**Excerto do texto:**

A Rússia está a desaparecer do radar das empresas portuguesas: “Esta interrupção poderá ser duradoura”

Por precaução, por imposição ou por opção, as maiores exportadoras nacionais para a Rússia cortaram laços com um mercado que já valia pouco. Uns acreditam no regresso, outros não.

Foto
A Symington (na foto, uma das suas quintas de produção de uva) é uma das empresas nacionais que tinha a Rússia como um mercado em crescimento, até à invasão da Ucrânia ADRIANO MIRANDA (arquivo)

A Rússia já era um ponto minúsculo no mapa das exportações portuguesas antes de invadir a Ucrânia. Agora, está prestes a cair do radar das empresas portuguesas. Entre transportes que não há, encomendas canceladas e a opção deliberada por um boicote, as vendas à Rússia praticamente desapareceram numa semana. Da cortiça aos vinhos, das pedras ornamentais à cosmética, o lote das 250 maiores exportadoras para a Rússia representa indústrias muito variadas. Mas as decisões que têm vindo a ser tomadas vão no mesmo sentido, seja por precaução, por obrigação ou por opção, alinhando-se com o panorama internacional, em que há cada vez mais empresas a desligar-se da Rússia.

Apesar de ser o país mais extenso do mundo (a sua área é 185 vezes a de Portugal), a Rússia era insignificante para os negócios estrangeiros de Portugal. Em 2021, valeu 0,33% das exportações. Foram “meros” 178 milhões de euros de receita. Podia-se olhar para este país de 144 milhões de pessoas como um copo quase vazio. Porém, muitas empresas, como a Mocapor, viam antes um enorme mercado por explorar. A Rússia era uma oportunidade de crescimento.

Antes da invasão, a exportação para aquele destino “estava a correr muito bem”, afiança Jorge Rodrigues, administrador financeiro desta empresa de extracção e transformação de pedra ornamental com sede em Alcanede, no concelho de Santarém.

Vendas e encomendas “estavam com uma dinâmica interessante”. “Em 2019, a Rússia já era o terceiro destino, em 2021 passou para segundo e representava 11% do total”, prossegue Rodrigues.

A Mocapor é uma das 574 exportadoras portuguesas para a Rússia, segundo os registos da AICEP. Nos últimos dias, o PÚBLICO contactou por e-mail 200 das 250 com maior volume de vendas para aquele país. De entre as dezenas que responderam, resulta uma conclusão inegável: a paragem face à Rússia é total. Só mudam são as razões.

**Dados fornecidos:**

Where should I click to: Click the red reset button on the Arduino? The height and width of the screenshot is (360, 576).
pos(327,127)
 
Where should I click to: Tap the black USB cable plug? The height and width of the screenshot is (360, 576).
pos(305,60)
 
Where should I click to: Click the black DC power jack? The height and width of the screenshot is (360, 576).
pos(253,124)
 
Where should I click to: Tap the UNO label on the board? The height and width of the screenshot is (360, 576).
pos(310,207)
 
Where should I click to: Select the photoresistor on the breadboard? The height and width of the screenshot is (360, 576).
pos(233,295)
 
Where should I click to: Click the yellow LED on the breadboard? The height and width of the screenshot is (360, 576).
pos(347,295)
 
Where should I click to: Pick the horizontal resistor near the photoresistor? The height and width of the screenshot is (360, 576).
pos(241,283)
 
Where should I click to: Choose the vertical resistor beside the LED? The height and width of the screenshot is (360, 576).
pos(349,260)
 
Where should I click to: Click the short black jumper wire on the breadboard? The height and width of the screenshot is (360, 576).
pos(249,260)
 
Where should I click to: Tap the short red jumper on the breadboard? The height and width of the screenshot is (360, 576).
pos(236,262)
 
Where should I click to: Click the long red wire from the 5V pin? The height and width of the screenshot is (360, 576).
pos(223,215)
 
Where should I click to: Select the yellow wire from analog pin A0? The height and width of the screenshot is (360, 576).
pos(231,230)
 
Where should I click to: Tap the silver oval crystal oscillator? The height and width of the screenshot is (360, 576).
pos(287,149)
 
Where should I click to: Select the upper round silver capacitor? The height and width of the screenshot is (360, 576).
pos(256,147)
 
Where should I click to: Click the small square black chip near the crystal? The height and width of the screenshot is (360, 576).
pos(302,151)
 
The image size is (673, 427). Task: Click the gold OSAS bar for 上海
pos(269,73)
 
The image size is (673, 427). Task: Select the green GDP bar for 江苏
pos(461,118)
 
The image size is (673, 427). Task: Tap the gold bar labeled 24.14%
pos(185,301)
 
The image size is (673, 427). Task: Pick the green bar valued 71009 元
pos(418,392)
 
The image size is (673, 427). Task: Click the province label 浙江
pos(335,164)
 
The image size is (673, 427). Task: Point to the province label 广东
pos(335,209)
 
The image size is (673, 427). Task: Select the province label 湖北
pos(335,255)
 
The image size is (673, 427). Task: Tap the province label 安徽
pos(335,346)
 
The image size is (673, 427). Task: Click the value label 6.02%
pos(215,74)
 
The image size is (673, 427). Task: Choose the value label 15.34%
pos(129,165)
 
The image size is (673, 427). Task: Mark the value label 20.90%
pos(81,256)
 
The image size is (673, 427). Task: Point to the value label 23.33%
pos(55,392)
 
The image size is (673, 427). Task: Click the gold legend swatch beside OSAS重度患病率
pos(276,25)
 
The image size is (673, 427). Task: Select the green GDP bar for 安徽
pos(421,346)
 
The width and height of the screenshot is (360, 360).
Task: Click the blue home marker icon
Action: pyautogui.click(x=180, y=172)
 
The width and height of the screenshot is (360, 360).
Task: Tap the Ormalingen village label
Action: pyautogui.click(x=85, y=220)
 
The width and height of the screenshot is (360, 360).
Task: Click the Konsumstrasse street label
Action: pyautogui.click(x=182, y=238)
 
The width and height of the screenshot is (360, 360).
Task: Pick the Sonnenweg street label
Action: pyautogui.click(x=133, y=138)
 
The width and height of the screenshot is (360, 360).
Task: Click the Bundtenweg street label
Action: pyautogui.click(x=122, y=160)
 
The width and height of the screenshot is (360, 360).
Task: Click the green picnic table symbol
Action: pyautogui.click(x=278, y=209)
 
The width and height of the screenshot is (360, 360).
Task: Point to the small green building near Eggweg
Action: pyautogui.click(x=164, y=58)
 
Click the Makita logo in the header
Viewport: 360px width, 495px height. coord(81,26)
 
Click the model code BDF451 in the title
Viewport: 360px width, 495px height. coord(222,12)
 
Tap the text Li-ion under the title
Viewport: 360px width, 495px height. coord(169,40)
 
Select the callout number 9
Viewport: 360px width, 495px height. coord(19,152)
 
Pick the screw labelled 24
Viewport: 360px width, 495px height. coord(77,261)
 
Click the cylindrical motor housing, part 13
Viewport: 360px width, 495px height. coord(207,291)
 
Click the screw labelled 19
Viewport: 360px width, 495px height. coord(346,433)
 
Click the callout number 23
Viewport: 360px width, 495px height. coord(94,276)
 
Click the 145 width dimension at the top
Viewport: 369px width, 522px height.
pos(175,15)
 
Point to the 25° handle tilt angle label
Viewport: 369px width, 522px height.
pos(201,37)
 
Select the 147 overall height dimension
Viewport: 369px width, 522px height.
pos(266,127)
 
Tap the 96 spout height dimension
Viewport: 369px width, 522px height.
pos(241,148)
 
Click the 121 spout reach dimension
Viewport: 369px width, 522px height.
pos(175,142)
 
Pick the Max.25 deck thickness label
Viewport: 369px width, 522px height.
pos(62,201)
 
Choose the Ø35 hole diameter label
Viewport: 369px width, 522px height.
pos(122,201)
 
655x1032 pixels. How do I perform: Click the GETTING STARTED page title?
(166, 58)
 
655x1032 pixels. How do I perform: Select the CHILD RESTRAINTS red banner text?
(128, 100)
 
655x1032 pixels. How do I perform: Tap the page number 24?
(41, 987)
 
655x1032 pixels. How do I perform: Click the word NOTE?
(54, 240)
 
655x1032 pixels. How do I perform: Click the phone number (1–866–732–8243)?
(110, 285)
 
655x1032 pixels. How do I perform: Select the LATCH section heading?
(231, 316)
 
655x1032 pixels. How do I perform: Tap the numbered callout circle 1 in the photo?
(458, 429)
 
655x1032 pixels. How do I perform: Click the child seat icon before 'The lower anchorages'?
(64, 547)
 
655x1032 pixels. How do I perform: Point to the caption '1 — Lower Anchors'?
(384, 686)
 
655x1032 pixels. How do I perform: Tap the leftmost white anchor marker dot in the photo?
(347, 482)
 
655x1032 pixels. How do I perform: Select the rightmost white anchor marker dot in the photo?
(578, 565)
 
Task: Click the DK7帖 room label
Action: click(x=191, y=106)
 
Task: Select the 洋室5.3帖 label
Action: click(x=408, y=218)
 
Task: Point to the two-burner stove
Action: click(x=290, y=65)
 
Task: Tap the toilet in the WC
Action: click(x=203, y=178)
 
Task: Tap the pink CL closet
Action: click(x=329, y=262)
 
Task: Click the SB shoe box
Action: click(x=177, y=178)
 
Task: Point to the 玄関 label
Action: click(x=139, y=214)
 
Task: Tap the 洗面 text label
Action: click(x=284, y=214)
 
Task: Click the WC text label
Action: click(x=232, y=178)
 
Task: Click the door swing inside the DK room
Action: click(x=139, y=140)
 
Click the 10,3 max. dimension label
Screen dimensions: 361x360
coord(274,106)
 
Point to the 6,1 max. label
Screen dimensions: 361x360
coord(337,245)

**Requisitos do exercício:**
**A)** Indique, copiando-as na íntegra, todas as linhas dos registos em que aparece a palavra "photoresistor".
**B)** Retome o artigo sobre as exportações portuguesas para a Rússia, escrevendo a continuação a partir do ponto em que o excerto termina.

**Problemas resolvidos:**
**A)**
Where should I click to: Select the photoresistor on the breadboard? The height and width of the screenshot is (360, 576).
Where should I click to: Pick the horizontal resistor near the photoresistor? The height and width of the screenshot is (360, 576).

**B)**
Na Mocapor, culpa-se a “falta de transporte”. A empresa mantém “um contacto próximo com os clientes russos"​, mas “o risco logístico” e as “sanções” forçaram a paragem, explica Jorge Rodrigues.

Risco logístico significa que faltam operadores, seja por terra, ar ou mar, e que sobra instabilidade geopolítica, que se reflecte no transporte internacional.

Também a J. Neves & Filhos (JNF), Comércio e Indústria de Ferragens, em São Pedro da Cova (Gondomar) é uma das muitas empresas com “encomendas pendentes preparadas para sair” e clientes “desesperados” na Rússia, afiança Nélson Almeida, director de exportação.

A exclusão de parte da Rússia do sistema de comunicações SWIFT, que facilita transacções transfronteiriças, não teve impacto. “O problema não é o pagamento, pois é possível ainda fazer transacções internacionais, mas sim unicamente o transporte. Não há transportes para a Rússia, nem aéreos nem marítimos, o que torna impossível o envio”, ilustra.

Antes do início da invasão, a 24 de Fevereiro, tudo “decorria com normalidade”, os pagamentos “chegavam rapidamente”, “havia camiões semanais, tudo normal, como com qualquer outro país”. Tudo mudou depois daquele dia. Nélson Almeida garante que a JNF está “disponível para recomeçar a boa relação comercial que havia, assim que for possível”. Resta esperar.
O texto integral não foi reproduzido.